Coats Wishes Trump Hadn’t Appeared to Side with Putin

Director of National Intelligence (DNI) was quick to respond to the president but appreciated his clarification

Director of National Intelligence (DNI) Dan Coats said Thursday that he wished President Donald Trump had not dismissed the U.S. intelligence community’s assessment of Russian meddling in the 2016 campaign following his Monday summit meeting with Vladimir Putin.

“I just felt like at this point in time that we what assessed, reassessed, and carefully gone over still stands and it was important to take that stand on behalf of the intelligence community and the American people,” Coats said during the Aspen Institute’s national security conference in Colorado. “As we have seen, the president has made statements, relative, in support of that, which I appreciate.”

Trump has been bashed endlessly and with unprecedented bitterness by Democrats and their allies in the mainstream media virtually around the clock since Monday, despite the chief executive’s clarification that  he did not intend to say he dismisses the findings but actually agrees with the intelligence community. Coats was quick to speak out against the statement, but now believes it is time to move on.

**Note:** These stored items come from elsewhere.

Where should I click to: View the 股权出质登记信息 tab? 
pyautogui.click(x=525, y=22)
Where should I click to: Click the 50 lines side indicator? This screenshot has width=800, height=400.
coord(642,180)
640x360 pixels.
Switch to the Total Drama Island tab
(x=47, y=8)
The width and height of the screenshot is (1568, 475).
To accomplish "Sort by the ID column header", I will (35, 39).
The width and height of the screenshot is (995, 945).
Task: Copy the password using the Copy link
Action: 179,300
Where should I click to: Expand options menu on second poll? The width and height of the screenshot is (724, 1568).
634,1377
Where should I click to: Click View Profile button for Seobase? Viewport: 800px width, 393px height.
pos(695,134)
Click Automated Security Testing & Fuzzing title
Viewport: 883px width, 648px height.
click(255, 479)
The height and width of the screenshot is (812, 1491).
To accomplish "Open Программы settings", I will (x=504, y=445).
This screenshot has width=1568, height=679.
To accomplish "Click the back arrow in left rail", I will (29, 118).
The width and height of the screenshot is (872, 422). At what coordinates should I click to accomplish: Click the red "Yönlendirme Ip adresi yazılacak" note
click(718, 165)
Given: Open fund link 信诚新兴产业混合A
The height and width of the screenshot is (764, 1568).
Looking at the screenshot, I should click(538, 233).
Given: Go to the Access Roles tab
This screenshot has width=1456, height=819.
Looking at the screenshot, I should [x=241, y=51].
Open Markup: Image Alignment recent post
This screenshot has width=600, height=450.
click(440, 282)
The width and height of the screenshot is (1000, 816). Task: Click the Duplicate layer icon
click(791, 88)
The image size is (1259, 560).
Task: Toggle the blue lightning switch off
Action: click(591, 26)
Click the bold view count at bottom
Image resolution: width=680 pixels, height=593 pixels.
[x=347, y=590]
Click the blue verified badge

Related: Left-Wing Journo Calls Out ‘Reckless Lunacy’ Toward Trump

Coats was mentioned by name when the president referenced people who brought him the intelligence community findings. NBC News Host Andrea Mitchell pressed the issue, while asking about his initial response.

“Well my thoughts there was that I needed to correct the record,” Coats said. “This is the job that I signed up for, and that was my responsibility. Obviously, I wished that he had made a different statement. But I think that now that it has been clarified, based on his late reactions to this. So I don’t think I want to go any further than that.”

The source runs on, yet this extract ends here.